Rita Moreno has said she tried to "end her life" after being "mistreated" by Marlon Brando.

Rita Moreno on her eight year relationship with Maron Brando

Rita Moreno on her eight year relationship with Maron Brando

The 90-year-old actress - who is known for playing the role of Anita in original film version of 'West Side Story' - claimed that while her eight-year relationship with late Hollywood icon Marlon Brando in the 1950s was "exciting", he was a "bad guy” towards women.

She said: "Ultimately, it was exciting to be with Marlon. Oh, my God, it was exciting. He was extraordinary in many, many ways, but he was a bad guy. He was a bad guy when it came to women. I was such a different person then. I had all the makings of a doormat.

"So whenever he lied, I would look at him and I'd say, 'Marlon, look at me.' And he'd start to grin this kind of — I don't want to use the bad word — that poop-eating grin. I could read him like a book and that's why he loved me, and that's why he mistreated me in so many ways. I tried to end my life with pills in his house. That's how I tried to do it."
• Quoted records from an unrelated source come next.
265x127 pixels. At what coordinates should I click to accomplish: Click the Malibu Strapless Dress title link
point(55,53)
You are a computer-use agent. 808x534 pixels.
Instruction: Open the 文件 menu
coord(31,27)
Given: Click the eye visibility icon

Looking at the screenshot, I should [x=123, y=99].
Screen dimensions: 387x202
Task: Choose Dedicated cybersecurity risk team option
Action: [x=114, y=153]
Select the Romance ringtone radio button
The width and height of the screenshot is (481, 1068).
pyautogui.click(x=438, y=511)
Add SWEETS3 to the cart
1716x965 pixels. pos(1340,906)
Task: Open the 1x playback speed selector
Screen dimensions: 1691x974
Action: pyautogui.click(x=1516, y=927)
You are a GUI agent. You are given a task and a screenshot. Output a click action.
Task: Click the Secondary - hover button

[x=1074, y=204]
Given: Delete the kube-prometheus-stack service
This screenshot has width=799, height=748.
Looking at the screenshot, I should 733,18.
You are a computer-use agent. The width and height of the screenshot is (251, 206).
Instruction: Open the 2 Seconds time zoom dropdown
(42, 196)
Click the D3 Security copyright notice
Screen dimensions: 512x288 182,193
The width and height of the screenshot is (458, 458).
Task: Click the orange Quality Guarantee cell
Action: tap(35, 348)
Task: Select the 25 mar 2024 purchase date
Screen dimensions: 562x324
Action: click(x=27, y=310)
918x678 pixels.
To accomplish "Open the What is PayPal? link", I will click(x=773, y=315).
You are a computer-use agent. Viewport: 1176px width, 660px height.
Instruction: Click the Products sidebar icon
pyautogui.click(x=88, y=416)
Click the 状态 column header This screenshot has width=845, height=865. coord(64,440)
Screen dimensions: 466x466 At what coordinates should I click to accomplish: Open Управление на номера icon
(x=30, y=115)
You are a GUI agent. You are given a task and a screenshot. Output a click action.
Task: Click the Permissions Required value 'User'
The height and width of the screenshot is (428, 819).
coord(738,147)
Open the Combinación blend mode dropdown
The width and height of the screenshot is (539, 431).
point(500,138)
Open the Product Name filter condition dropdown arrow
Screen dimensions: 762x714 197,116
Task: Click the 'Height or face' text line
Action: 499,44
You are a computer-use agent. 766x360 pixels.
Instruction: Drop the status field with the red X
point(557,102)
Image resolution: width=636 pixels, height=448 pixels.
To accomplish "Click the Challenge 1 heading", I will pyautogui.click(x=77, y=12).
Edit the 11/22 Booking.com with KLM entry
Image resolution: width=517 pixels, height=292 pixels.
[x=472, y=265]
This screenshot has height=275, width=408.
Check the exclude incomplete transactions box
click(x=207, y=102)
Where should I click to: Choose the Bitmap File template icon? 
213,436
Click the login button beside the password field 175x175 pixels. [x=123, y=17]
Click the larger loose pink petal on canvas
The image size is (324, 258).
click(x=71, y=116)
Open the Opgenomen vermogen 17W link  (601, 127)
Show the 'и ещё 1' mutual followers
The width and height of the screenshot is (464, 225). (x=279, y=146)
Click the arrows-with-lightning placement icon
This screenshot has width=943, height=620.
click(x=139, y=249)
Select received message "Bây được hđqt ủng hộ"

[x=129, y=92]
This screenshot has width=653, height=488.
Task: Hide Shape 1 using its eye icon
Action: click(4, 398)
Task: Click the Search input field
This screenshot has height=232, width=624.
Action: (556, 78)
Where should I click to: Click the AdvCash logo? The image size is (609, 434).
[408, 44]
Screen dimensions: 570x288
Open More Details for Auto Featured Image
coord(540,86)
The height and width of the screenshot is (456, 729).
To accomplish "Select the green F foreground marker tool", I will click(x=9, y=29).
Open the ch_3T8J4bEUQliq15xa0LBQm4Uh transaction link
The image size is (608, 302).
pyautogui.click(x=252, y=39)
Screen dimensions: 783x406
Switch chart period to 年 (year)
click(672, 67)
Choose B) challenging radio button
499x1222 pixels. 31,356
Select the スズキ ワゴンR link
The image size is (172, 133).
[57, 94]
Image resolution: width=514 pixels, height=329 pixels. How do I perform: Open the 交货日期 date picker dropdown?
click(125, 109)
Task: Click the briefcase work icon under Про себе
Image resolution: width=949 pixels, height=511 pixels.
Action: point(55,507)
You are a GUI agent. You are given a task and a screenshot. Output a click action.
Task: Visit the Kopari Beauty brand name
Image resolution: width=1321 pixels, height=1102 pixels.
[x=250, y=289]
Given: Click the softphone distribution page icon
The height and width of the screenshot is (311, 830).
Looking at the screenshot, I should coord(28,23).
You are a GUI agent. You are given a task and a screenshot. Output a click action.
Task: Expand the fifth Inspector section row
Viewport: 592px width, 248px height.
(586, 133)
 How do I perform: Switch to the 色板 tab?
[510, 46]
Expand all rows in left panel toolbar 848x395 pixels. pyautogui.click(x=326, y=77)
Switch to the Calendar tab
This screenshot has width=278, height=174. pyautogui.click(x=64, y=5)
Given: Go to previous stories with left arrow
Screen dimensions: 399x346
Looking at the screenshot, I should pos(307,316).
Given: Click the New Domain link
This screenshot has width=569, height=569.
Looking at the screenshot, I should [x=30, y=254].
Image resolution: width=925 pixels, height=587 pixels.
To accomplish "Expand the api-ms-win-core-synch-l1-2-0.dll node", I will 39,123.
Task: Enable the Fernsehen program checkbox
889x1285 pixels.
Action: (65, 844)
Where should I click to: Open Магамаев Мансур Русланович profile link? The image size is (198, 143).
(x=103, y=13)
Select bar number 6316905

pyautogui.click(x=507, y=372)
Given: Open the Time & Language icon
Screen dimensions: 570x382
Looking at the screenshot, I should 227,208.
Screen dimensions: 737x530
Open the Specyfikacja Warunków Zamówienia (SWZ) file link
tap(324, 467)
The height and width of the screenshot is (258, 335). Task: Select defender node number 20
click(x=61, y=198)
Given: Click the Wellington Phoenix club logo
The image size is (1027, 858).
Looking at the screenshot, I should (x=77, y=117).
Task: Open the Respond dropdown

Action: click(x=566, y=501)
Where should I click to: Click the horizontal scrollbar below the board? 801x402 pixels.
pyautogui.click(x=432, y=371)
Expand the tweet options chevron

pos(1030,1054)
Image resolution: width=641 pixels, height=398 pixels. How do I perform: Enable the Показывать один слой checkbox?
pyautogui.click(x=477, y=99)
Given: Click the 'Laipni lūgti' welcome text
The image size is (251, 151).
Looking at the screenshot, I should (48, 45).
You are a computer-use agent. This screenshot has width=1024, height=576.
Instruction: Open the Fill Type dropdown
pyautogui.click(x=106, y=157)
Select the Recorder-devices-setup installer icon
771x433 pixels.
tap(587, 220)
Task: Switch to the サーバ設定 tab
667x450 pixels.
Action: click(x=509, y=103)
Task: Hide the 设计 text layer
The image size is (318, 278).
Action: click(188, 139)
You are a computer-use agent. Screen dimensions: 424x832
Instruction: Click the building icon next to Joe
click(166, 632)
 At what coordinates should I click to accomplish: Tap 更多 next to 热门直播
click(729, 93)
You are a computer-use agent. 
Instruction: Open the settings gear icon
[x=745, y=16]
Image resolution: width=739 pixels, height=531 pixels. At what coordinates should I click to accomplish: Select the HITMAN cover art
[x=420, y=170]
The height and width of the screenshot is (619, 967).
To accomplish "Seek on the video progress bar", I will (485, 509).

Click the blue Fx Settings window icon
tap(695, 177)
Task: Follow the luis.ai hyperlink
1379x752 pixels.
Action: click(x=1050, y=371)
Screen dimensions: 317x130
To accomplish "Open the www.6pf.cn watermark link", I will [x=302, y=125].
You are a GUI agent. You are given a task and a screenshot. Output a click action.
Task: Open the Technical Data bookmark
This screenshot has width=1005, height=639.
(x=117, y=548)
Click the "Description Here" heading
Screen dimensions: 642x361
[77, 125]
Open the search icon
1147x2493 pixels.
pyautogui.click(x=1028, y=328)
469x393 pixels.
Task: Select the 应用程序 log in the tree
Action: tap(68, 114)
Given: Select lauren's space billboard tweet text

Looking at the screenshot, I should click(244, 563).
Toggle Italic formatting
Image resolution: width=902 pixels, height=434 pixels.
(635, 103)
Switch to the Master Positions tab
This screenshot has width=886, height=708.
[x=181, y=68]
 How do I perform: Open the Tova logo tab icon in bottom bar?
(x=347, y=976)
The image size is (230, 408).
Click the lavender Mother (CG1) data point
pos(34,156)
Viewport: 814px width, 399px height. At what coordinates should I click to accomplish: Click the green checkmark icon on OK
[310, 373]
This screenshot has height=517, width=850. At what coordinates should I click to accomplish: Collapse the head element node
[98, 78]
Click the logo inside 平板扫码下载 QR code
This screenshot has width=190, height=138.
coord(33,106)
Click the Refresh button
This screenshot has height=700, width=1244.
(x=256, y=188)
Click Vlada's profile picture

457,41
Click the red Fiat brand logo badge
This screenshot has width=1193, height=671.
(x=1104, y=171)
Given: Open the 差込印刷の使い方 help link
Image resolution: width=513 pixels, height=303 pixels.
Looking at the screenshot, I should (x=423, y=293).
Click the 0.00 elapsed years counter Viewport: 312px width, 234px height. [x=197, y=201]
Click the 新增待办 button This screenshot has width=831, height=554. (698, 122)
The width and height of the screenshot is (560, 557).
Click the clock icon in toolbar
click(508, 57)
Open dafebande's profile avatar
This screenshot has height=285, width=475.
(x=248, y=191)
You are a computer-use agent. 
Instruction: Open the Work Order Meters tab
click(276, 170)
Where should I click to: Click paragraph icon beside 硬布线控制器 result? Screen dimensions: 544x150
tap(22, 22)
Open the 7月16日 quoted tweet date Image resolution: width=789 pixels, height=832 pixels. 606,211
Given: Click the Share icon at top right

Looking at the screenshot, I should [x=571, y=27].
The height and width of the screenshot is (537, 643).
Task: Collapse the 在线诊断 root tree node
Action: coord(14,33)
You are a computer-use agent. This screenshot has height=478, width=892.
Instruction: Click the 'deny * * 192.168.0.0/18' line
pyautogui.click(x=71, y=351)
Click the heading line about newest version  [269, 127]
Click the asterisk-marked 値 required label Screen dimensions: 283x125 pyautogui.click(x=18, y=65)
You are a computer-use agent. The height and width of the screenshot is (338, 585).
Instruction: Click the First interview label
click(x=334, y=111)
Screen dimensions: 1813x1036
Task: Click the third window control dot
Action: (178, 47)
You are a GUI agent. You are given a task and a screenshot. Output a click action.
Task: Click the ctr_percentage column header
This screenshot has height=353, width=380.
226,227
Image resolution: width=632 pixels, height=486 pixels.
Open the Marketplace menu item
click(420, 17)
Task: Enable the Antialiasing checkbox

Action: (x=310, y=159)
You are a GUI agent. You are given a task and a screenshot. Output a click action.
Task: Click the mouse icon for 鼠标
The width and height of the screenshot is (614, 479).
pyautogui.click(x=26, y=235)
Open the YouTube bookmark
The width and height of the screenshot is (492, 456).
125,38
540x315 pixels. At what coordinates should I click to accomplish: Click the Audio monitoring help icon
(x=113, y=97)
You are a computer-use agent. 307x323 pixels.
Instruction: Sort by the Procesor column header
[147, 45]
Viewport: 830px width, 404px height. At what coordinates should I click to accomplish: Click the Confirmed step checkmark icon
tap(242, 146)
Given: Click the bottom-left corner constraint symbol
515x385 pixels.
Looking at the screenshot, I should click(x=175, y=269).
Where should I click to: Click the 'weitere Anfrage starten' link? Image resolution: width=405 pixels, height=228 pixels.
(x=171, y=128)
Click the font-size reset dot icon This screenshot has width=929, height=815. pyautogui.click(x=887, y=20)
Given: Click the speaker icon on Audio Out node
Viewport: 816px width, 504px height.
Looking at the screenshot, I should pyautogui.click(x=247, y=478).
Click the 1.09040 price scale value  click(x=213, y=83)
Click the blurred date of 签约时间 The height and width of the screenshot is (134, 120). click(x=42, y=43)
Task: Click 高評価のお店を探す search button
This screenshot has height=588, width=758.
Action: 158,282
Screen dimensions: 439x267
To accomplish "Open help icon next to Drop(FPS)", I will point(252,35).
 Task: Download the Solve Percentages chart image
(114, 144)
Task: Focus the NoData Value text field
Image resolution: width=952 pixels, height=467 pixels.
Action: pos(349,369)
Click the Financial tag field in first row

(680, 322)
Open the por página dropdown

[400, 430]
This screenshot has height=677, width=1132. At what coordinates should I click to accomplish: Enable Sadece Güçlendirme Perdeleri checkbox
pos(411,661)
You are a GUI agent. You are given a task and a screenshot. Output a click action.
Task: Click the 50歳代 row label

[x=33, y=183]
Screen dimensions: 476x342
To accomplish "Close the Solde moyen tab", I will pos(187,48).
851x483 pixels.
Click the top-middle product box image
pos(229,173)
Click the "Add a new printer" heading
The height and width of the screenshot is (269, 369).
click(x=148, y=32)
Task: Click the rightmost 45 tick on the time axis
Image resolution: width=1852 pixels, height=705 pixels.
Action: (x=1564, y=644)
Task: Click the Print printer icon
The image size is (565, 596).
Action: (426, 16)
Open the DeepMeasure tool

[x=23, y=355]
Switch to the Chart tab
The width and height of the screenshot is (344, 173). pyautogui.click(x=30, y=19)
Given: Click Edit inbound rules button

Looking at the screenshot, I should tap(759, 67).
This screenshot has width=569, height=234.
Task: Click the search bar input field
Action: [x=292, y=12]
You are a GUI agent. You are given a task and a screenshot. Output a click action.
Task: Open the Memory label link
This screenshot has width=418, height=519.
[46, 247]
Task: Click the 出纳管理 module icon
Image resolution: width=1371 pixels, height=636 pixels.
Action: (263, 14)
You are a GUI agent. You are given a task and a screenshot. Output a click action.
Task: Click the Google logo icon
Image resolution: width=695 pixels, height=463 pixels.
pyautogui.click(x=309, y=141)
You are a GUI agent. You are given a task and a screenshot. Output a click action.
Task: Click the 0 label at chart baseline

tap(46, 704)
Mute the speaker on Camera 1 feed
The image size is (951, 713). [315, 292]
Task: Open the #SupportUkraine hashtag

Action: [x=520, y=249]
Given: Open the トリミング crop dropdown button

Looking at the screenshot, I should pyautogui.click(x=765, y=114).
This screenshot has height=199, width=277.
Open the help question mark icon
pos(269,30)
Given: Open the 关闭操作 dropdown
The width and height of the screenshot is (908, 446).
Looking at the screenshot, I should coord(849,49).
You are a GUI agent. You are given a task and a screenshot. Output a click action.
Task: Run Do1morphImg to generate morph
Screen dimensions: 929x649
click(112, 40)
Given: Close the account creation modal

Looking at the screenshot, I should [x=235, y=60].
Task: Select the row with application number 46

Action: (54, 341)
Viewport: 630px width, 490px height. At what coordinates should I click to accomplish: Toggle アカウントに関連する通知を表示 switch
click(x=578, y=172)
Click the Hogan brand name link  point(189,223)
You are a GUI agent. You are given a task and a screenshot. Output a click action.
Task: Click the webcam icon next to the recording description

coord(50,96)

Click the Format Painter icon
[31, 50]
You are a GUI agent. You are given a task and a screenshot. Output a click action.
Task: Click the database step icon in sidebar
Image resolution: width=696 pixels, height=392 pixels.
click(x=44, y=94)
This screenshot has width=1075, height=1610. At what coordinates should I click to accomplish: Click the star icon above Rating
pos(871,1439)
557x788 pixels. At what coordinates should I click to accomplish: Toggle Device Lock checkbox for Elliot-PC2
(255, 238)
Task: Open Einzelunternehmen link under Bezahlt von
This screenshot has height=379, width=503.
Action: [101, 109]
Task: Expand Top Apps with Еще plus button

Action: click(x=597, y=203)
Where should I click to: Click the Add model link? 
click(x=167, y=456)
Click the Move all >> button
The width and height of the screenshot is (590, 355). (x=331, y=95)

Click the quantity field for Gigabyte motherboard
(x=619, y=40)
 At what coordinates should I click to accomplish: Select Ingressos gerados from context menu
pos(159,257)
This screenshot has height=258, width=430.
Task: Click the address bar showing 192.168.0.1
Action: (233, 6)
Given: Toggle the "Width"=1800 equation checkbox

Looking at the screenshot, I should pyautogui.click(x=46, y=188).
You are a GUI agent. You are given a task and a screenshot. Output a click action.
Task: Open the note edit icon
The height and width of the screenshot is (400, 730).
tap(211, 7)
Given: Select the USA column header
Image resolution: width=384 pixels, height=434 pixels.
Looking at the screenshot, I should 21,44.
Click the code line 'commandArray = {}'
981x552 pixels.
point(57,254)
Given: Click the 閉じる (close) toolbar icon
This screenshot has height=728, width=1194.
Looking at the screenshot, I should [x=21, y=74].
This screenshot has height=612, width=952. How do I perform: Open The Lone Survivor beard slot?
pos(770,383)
Speaking to fellow actress Jessica Chastain for Variety's 'Actors on Actors' series, Rita explained that she experienced confusion over wanting to kill the "trod-upon" version of herself.

She added: "I didn't understand that if I was going to kill this pathetic, sad, trod-upon Rita, the rest of Rita was also going to go with me. I really didn't seem to understand that. But that's what the attempt was. It was an attempt."

The Oscar-winning star - who was later married to her manager Leonard Gordon from 1965 until his death in 2010 - went on to reveal that Marlon had wanted to reunite after she had settled down.

She said: "What's interesting is that he wanted to renew. I was now married. I had a beautiful child, Fernanda. He was ready to have a go again. I didn't want that. But he did. He lost a big part of himself, I think. The good part of him, the good Marlon that Rita loved. It was very complicated. Really, really complicated."